→ What to produce
Once you find the line below that has "The width and height of the screenshot is (1568, 531).", output it and every line after it exactly, stopping after the line that has "The image size is (1568, 690).", with no pictures.

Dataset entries
---

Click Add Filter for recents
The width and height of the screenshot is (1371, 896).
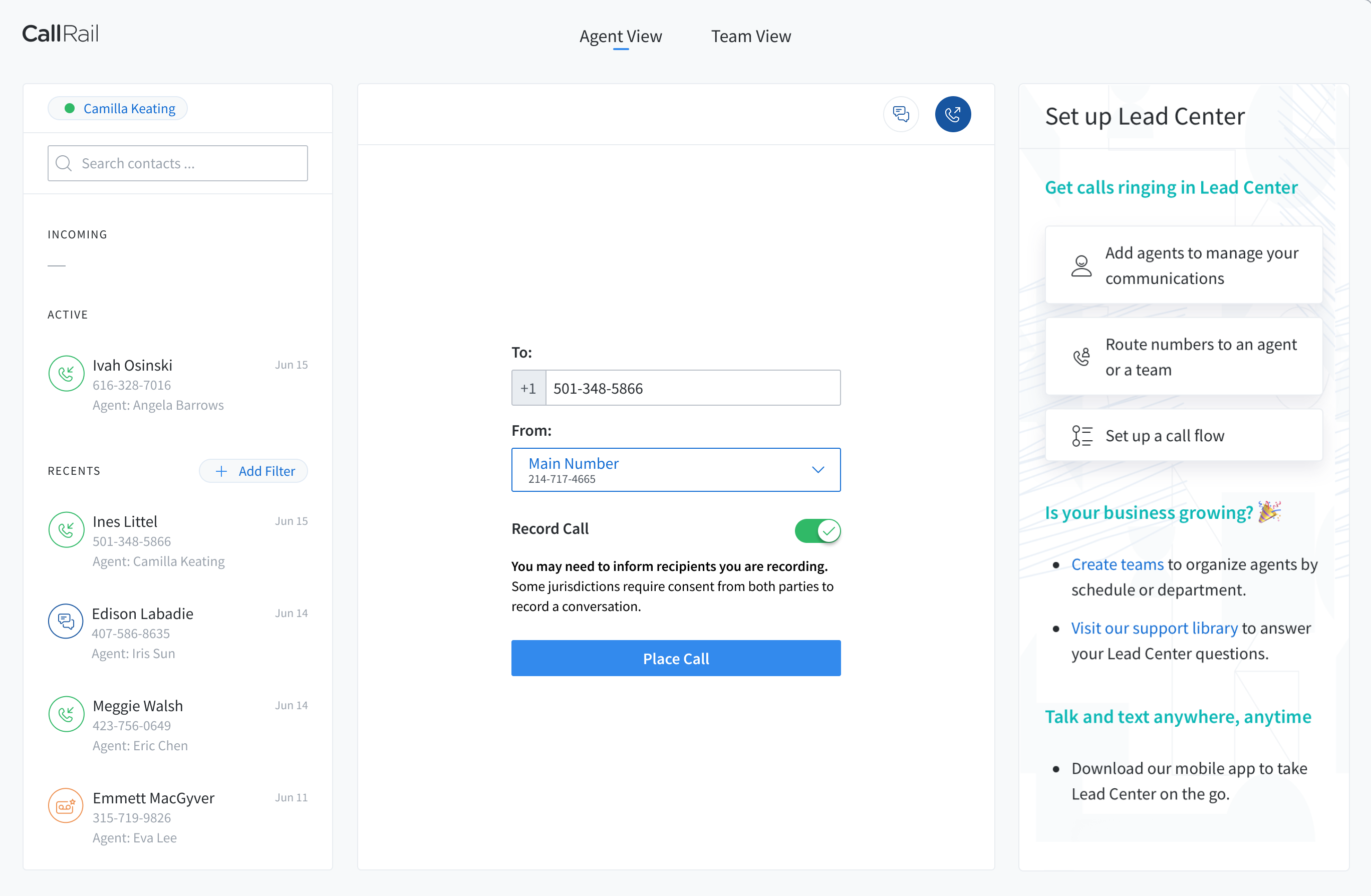(253, 471)
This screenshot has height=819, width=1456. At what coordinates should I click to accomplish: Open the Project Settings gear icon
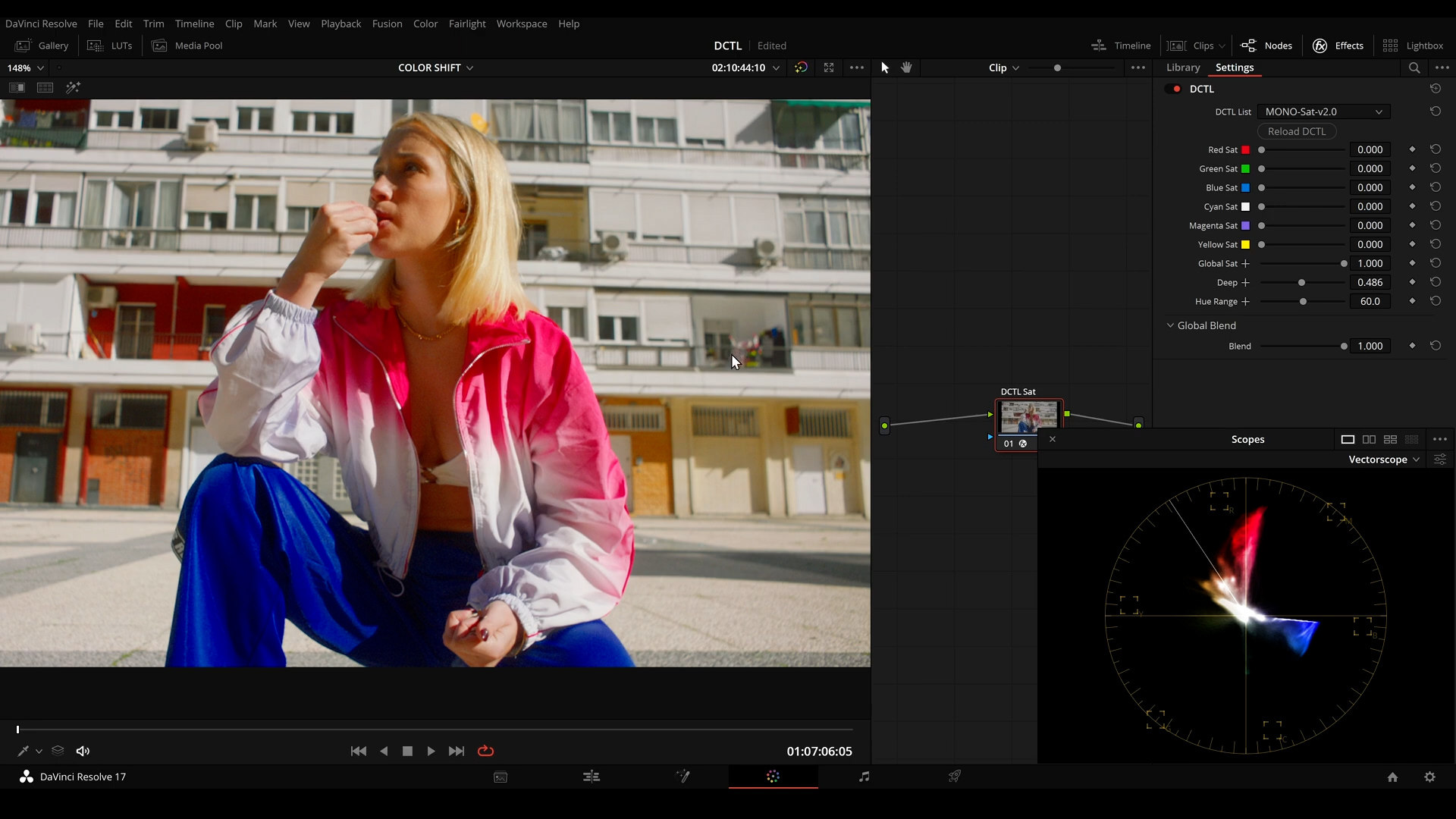click(1429, 777)
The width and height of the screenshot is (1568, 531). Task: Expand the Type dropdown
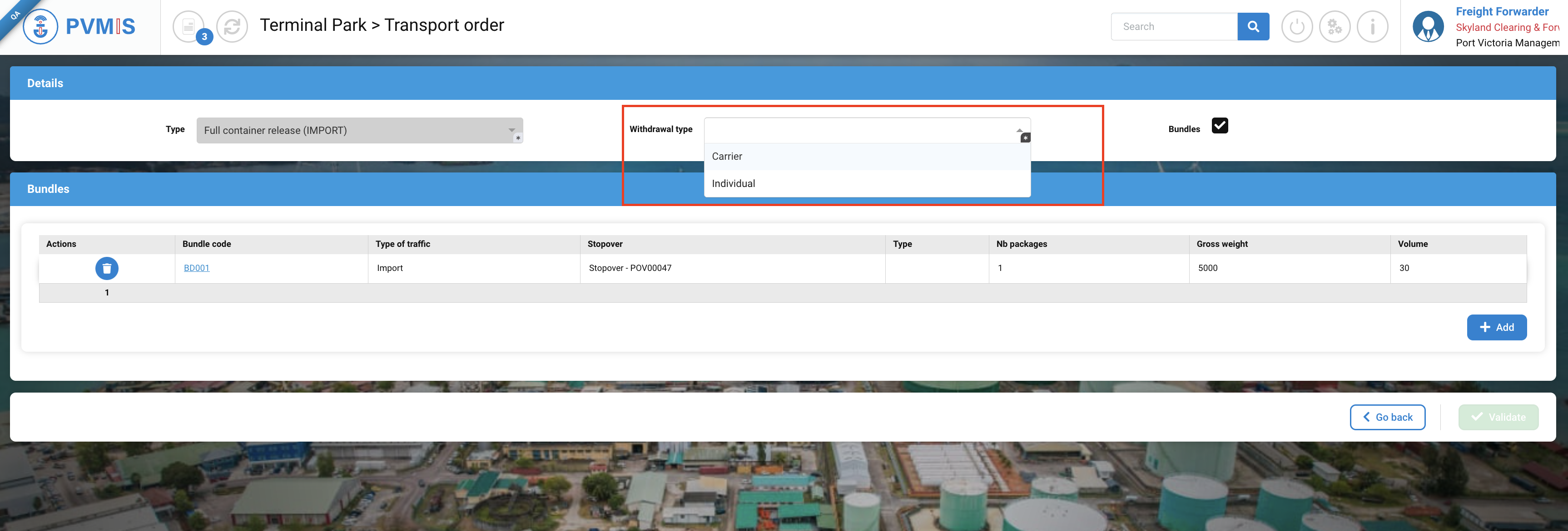[359, 130]
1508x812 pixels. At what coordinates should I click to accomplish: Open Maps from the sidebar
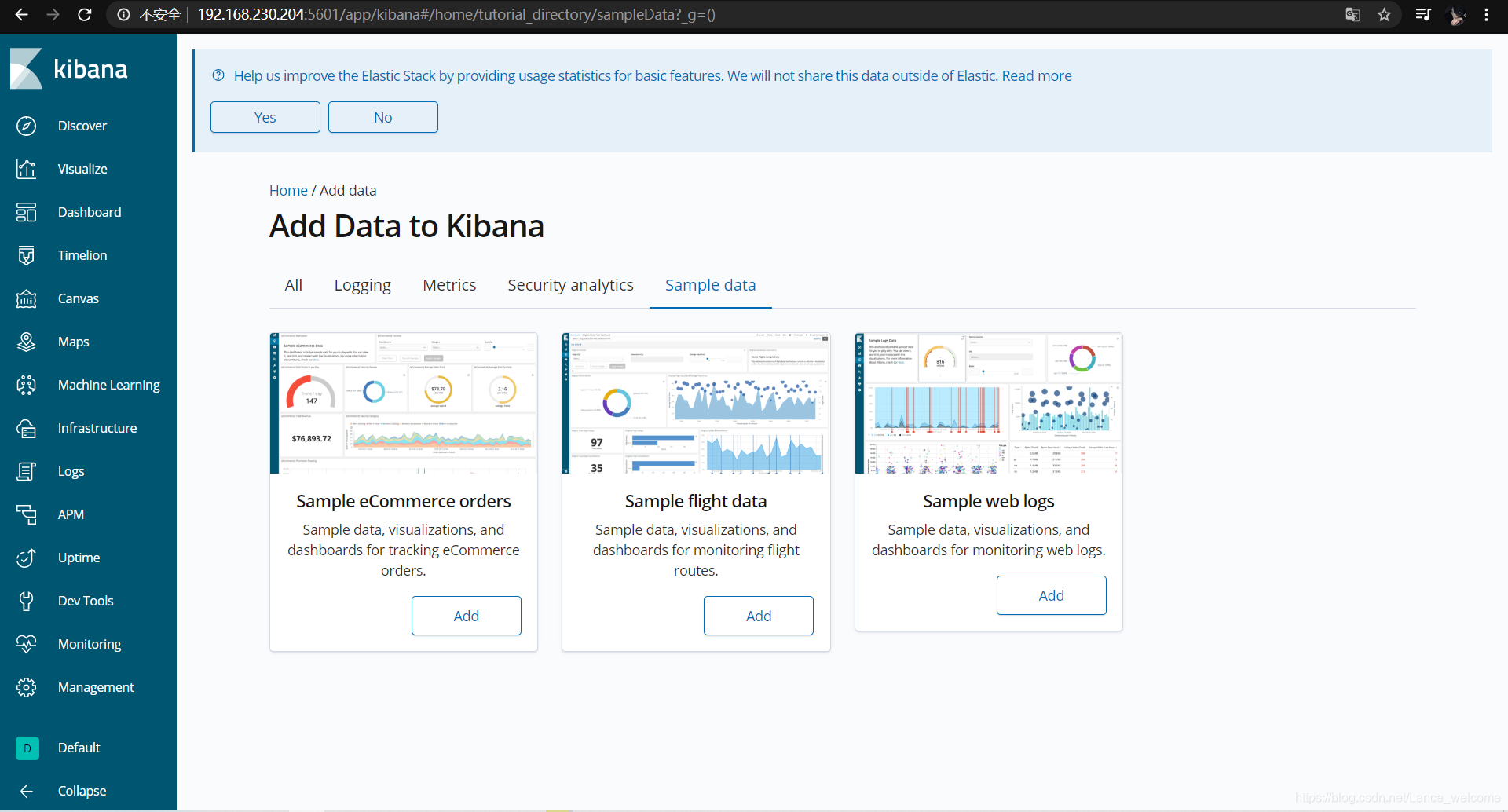coord(73,341)
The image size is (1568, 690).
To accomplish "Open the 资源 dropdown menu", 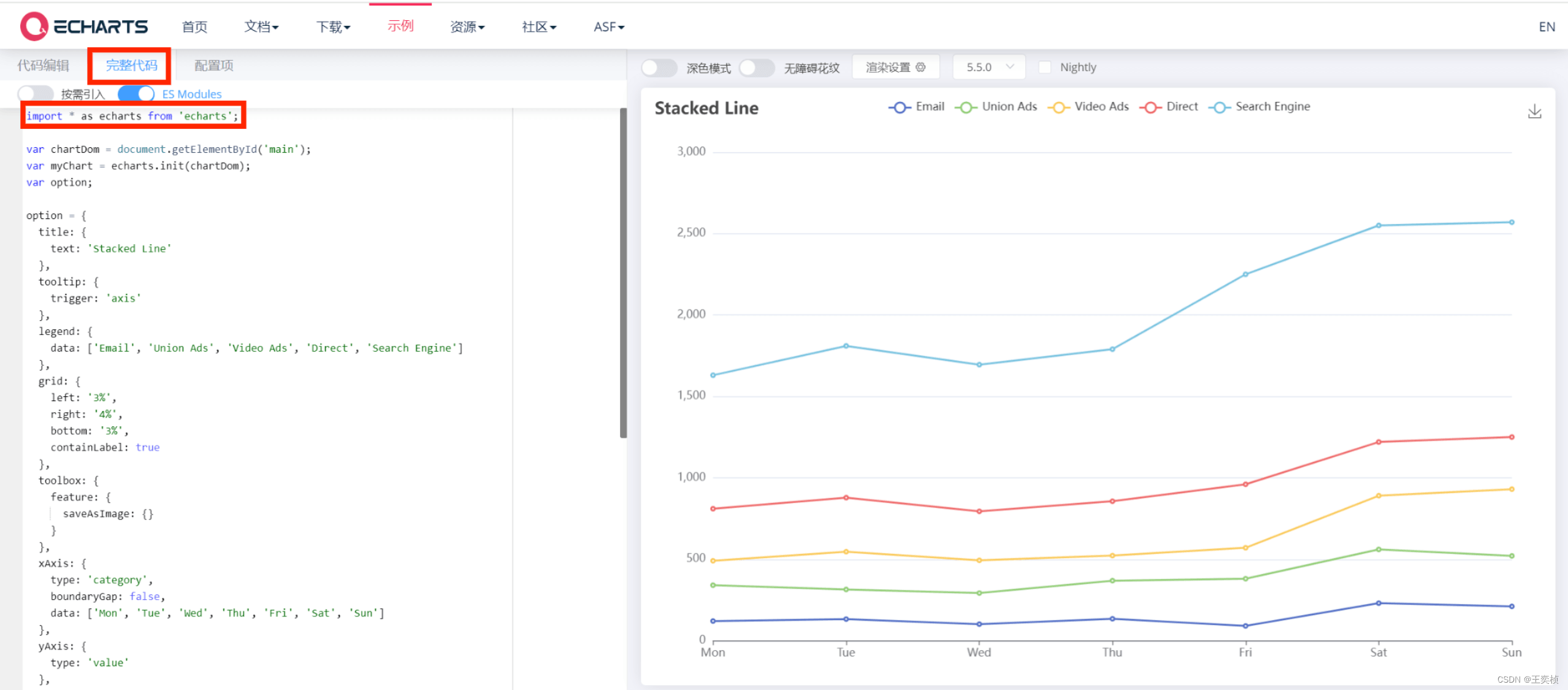I will tap(467, 26).
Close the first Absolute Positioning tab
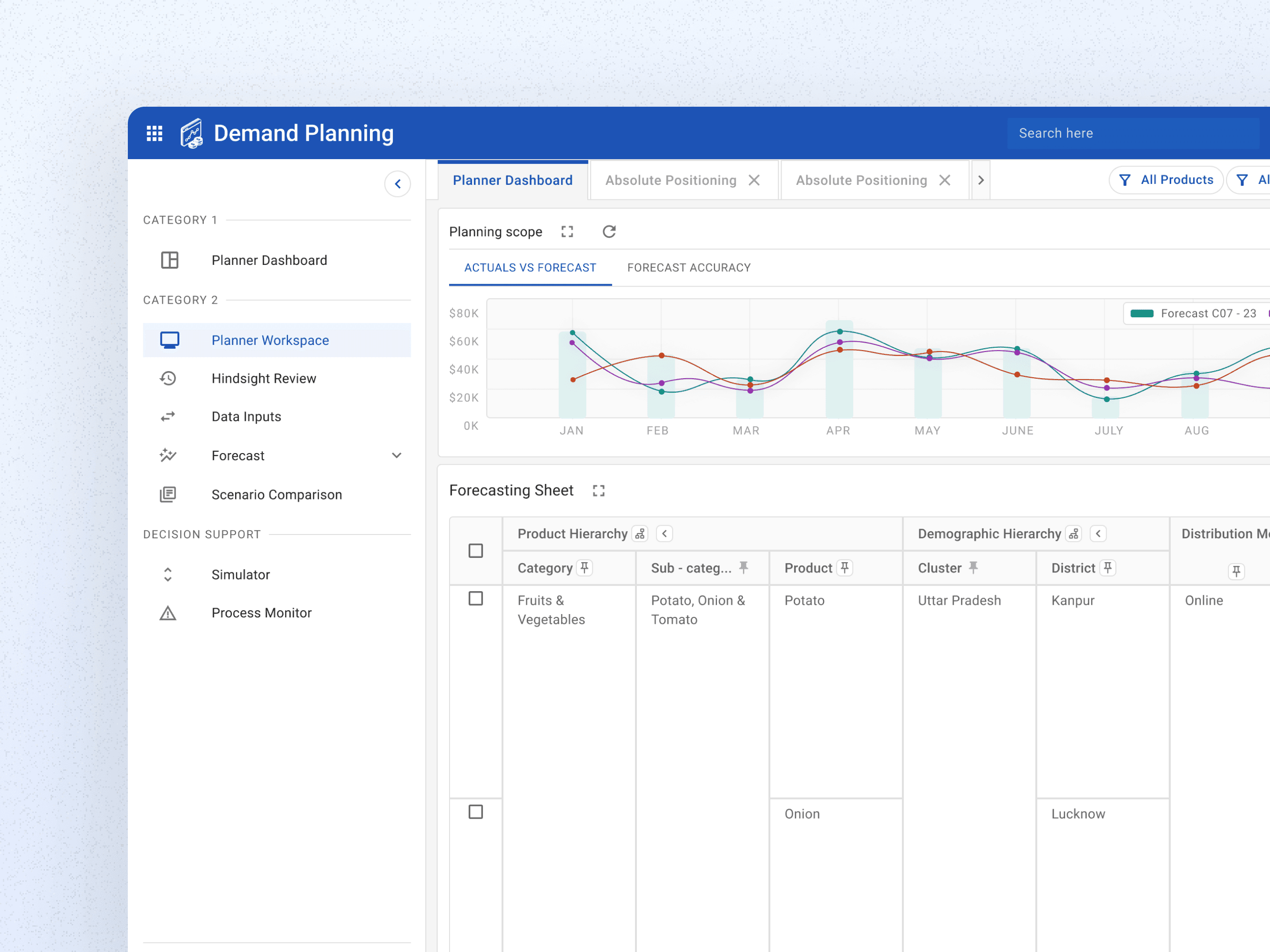The width and height of the screenshot is (1270, 952). coord(754,180)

---

→ Response box
The width and height of the screenshot is (1568, 531). Task: Expand the Type dropdown
[359, 130]
1508x812 pixels. At what coordinates should I click to accomplish: Open Maps from the sidebar
coord(73,341)
The image size is (1568, 690).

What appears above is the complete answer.